§ Work instructions
The whole listing below needs to be retyped without a single change.

§ Records for processing
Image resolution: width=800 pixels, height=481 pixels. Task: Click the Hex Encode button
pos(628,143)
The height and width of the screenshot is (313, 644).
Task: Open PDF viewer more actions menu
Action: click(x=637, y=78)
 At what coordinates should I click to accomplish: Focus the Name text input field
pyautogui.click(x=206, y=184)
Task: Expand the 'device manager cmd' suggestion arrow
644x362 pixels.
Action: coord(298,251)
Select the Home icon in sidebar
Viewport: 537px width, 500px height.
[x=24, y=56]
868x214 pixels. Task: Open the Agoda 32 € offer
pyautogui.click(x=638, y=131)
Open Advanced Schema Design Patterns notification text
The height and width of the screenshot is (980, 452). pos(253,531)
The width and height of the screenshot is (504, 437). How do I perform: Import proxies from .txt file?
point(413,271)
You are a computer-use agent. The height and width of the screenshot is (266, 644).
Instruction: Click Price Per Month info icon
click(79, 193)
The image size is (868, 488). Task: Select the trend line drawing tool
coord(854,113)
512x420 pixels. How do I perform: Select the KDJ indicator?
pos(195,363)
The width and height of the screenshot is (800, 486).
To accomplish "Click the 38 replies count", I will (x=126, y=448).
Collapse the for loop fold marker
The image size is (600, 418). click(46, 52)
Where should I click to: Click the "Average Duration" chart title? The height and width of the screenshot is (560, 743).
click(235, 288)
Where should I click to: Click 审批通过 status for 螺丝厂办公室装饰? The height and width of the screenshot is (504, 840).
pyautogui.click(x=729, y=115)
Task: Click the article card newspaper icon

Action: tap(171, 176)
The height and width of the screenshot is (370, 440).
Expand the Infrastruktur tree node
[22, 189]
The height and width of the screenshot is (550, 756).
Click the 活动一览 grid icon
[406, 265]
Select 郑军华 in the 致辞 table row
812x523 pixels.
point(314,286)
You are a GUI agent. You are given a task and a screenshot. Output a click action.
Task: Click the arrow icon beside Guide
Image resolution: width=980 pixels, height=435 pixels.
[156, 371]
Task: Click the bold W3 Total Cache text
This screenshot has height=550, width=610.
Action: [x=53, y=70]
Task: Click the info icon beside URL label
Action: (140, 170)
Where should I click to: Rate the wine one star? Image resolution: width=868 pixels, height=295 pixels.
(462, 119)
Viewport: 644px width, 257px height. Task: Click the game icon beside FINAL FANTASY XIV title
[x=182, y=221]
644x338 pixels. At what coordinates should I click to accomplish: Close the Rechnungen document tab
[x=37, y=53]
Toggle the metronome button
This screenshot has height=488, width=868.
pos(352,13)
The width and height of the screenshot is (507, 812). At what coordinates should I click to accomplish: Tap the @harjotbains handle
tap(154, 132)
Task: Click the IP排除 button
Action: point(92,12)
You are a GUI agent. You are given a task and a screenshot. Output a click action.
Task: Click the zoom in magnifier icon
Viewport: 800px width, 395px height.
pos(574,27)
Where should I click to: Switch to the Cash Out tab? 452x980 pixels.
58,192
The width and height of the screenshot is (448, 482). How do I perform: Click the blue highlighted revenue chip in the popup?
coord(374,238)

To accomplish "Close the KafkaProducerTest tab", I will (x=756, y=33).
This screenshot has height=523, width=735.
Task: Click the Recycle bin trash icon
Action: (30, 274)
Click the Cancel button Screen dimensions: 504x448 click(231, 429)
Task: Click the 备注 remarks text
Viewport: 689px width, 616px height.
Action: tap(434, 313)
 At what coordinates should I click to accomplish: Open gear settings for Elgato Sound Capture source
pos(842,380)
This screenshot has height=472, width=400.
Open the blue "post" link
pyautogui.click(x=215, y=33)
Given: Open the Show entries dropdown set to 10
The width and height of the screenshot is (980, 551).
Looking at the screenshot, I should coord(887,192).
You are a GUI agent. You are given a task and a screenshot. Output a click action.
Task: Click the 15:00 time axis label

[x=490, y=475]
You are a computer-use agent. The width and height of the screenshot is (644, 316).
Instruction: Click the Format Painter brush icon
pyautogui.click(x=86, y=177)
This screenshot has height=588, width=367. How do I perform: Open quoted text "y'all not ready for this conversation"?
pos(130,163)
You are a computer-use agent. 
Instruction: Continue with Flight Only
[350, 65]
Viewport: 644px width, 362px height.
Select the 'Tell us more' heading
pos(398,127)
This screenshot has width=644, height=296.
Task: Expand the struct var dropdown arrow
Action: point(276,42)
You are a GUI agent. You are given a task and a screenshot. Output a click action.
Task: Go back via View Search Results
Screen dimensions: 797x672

§ Result of this exercise
Image resolution: width=800 pixels, height=481 pixels. Task: Click the Hex Encode button
pos(628,143)
The height and width of the screenshot is (313, 644).
Task: Open PDF viewer more actions menu
Action: click(x=637, y=78)
 At what coordinates should I click to accomplish: Focus the Name text input field
pyautogui.click(x=206, y=184)
Task: Expand the 'device manager cmd' suggestion arrow
644x362 pixels.
Action: coord(298,251)
Select the Home icon in sidebar
Viewport: 537px width, 500px height.
[x=24, y=56]
868x214 pixels. Task: Open the Agoda 32 € offer
pyautogui.click(x=638, y=131)
Open Advanced Schema Design Patterns notification text
The height and width of the screenshot is (980, 452). pos(253,531)
The width and height of the screenshot is (504, 437). How do I perform: Import proxies from .txt file?
point(413,271)
You are a computer-use agent. The height and width of the screenshot is (266, 644).
Instruction: Click Price Per Month info icon
click(79, 193)
The image size is (868, 488). Task: Select the trend line drawing tool
coord(854,113)
512x420 pixels. How do I perform: Select the KDJ indicator?
pos(195,363)
The width and height of the screenshot is (800, 486).
To accomplish "Click the 38 replies count", I will (x=126, y=448).
Collapse the for loop fold marker
The image size is (600, 418). click(46, 52)
Where should I click to: Click the "Average Duration" chart title? The height and width of the screenshot is (560, 743).
click(235, 288)
Where should I click to: Click 审批通过 status for 螺丝厂办公室装饰? The height and width of the screenshot is (504, 840).
pyautogui.click(x=729, y=115)
Task: Click the article card newspaper icon

Action: tap(171, 176)
The height and width of the screenshot is (370, 440).
Expand the Infrastruktur tree node
[22, 189]
The height and width of the screenshot is (550, 756).
Click the 活动一览 grid icon
[406, 265]
Select 郑军华 in the 致辞 table row
812x523 pixels.
point(314,286)
You are a GUI agent. You are given a task and a screenshot. Output a click action.
Task: Click the arrow icon beside Guide
Image resolution: width=980 pixels, height=435 pixels.
[156, 371]
Task: Click the bold W3 Total Cache text
This screenshot has height=550, width=610.
Action: [x=53, y=70]
Task: Click the info icon beside URL label
Action: (140, 170)
Where should I click to: Rate the wine one star? Image resolution: width=868 pixels, height=295 pixels.
(462, 119)
Viewport: 644px width, 257px height. Task: Click the game icon beside FINAL FANTASY XIV title
[x=182, y=221]
644x338 pixels. At what coordinates should I click to accomplish: Close the Rechnungen document tab
[x=37, y=53]
Toggle the metronome button
This screenshot has height=488, width=868.
pos(352,13)
The width and height of the screenshot is (507, 812). At what coordinates should I click to accomplish: Tap the @harjotbains handle
tap(154, 132)
Task: Click the IP排除 button
Action: point(92,12)
You are a GUI agent. You are given a task and a screenshot. Output a click action.
Task: Click the zoom in magnifier icon
Viewport: 800px width, 395px height.
pos(574,27)
Where should I click to: Switch to the Cash Out tab? 452x980 pixels.
58,192
The width and height of the screenshot is (448, 482). How do I perform: Click the blue highlighted revenue chip in the popup?
coord(374,238)

To accomplish "Close the KafkaProducerTest tab", I will (x=756, y=33).
This screenshot has height=523, width=735.
Task: Click the Recycle bin trash icon
Action: (30, 274)
Click the Cancel button Screen dimensions: 504x448 click(231, 429)
Task: Click the 备注 remarks text
Viewport: 689px width, 616px height.
Action: tap(434, 313)
 At what coordinates should I click to accomplish: Open gear settings for Elgato Sound Capture source
pos(842,380)
This screenshot has height=472, width=400.
Open the blue "post" link
pyautogui.click(x=215, y=33)
Given: Open the Show entries dropdown set to 10
The width and height of the screenshot is (980, 551).
Looking at the screenshot, I should coord(887,192).
You are a GUI agent. You are given a task and a screenshot. Output a click action.
Task: Click the 15:00 time axis label

[x=490, y=475]
You are a computer-use agent. The width and height of the screenshot is (644, 316).
Instruction: Click the Format Painter brush icon
pyautogui.click(x=86, y=177)
This screenshot has height=588, width=367. How do I perform: Open quoted text "y'all not ready for this conversation"?
pos(130,163)
You are a computer-use agent. 
Instruction: Continue with Flight Only
[350, 65]
Viewport: 644px width, 362px height.
Select the 'Tell us more' heading
pos(398,127)
This screenshot has width=644, height=296.
Task: Expand the struct var dropdown arrow
Action: point(276,42)
You are a GUI agent. You are given a task and a screenshot. Output a click action.
Task: Go back via View Search Results
Screen dimensions: 797x672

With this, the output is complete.